In the late 90s, I worked as a receptionist at an internet company; I was given a relatively powerful laptop for the time, and my friends in the IT department would hook me up with games. At the time, I’d had very little experience playing shooters – I’d played bits of Doom in college on other people’s computers, and whenever I was home from school I’d play Duke Nukem 3D on my brother’s PC, but that was pretty much it. In any event, I remember being somewhat obsessed with Quake 2 because it looked absolutely incredible – leaps and bounds over Doom and Duke – but I wasn’t very good at it.* It was then that I found out about God Mode. God Mode removed the challenge entirely, which meant I was free to explore every nook and cranny of the world without fear of being blindsided by enemy rockets – which was all that I wanted to do in the first place.
Here’s the point, though – God Mode existed for a reason.
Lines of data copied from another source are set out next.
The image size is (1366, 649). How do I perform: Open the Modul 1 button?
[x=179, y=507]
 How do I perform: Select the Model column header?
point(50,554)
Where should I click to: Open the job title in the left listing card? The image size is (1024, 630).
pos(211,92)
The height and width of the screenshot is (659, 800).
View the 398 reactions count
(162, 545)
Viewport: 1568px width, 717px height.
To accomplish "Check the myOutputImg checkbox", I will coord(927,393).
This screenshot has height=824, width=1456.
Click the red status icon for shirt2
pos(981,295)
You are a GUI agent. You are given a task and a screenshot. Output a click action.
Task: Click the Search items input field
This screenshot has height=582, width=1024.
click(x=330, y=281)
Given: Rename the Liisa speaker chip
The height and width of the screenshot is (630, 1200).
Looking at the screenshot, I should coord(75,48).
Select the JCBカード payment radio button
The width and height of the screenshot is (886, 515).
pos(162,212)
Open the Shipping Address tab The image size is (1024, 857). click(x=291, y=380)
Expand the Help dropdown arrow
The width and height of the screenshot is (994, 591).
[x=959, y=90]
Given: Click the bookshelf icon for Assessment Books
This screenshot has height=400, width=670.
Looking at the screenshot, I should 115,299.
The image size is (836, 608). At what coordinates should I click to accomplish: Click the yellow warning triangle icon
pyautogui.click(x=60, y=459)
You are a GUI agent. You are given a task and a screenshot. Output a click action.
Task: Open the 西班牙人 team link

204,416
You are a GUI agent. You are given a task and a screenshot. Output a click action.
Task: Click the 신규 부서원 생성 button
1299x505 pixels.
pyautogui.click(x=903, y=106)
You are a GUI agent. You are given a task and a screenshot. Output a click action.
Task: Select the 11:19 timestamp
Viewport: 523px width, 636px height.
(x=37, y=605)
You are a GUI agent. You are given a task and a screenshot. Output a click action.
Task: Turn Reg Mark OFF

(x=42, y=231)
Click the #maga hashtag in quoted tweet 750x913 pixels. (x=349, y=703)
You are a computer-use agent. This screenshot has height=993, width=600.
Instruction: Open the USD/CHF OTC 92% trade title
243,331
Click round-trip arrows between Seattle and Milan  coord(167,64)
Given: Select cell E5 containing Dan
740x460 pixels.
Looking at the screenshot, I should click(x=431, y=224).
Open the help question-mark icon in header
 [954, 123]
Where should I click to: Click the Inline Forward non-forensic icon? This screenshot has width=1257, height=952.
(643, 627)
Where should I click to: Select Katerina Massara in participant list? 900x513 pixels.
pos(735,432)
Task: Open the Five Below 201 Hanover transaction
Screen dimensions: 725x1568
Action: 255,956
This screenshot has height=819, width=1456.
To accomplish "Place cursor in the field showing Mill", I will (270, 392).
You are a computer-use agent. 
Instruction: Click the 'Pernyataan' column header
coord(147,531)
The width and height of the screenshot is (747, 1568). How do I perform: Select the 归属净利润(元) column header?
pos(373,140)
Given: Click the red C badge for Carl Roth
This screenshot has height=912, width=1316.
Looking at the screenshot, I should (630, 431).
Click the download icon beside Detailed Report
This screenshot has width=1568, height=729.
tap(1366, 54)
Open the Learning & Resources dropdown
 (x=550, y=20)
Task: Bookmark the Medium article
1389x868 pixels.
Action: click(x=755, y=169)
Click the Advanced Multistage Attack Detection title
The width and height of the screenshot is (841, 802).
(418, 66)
And while that reason may very well have been legitimate – i.e., it might’ve been an easy way for developers to show off the game without getting killed, or to squash bugs, or other such game… building… stuff… – it was available and accessible for retail consumers, too, and it was a popular feature to have. It filled a need that some of us craved. I wasn’t necessarily using it to cheat – I was using it to explore. I play shooters but most of the time I get bored with the actual shooting, and so this was a way for me to get past the boring stuff and get on with the rest of it. Maybe that’s not the pure experience I’m supposed to have, but I still had a fulfilling experience; I got my money’s worth.
To answer the question of “value” as it applies to difficulty… well, that’s tricky. If a game is difficult because it’s designed poorly – i.e., it has a broken checkpoint system, or it breaks its own rules, or if its rubber-band AI is so atrociously unbalanced that it feels like the game is cheating (and here I’m looking squarely at you, Need For Speed Most Wanted), then that just feels like a waste of time and money on everybody’s part – both the consumer and the developer.
But if a game is difficult on purpose, and is advertised as such, it will attract a certain kind of player, and I imagine that the players of those games will feel like their money was well spent. And perhaps those games aren’t meant for wide audiences, just as certain films and books and music aren’t intended for wide audiences, either. There’s nothing wrong with that; there’s no obligation for a game designer to please every potential customer, and such an effort would be impossible anyway. Does it mean that I, personally, will enjoy it? No, probably not. But like I said before, I’m not necessarily in it for the challenge.
* I guess I’ve always been a graphics whore. The difference between my Atari 2600 and my younger brother’s Sega Genesis was profound enough to make me angry at the universe for being born in 1975 as opposed to 1982.